EXERCISE DETAILS ▸
Rewrite the items below with "magnifier" swapped for "magnifying glass", keeping everything else the same.

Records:
/---
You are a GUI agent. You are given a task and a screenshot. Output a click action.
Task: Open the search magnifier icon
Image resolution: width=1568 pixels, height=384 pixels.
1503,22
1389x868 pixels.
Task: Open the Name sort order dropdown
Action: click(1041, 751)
\---
FULL ANSWER ▸
You are a GUI agent. You are given a task and a screenshot. Output a click action.
Task: Open the search magnifying glass icon
Image resolution: width=1568 pixels, height=384 pixels.
1503,22
1389x868 pixels.
Task: Open the Name sort order dropdown
Action: click(1041, 751)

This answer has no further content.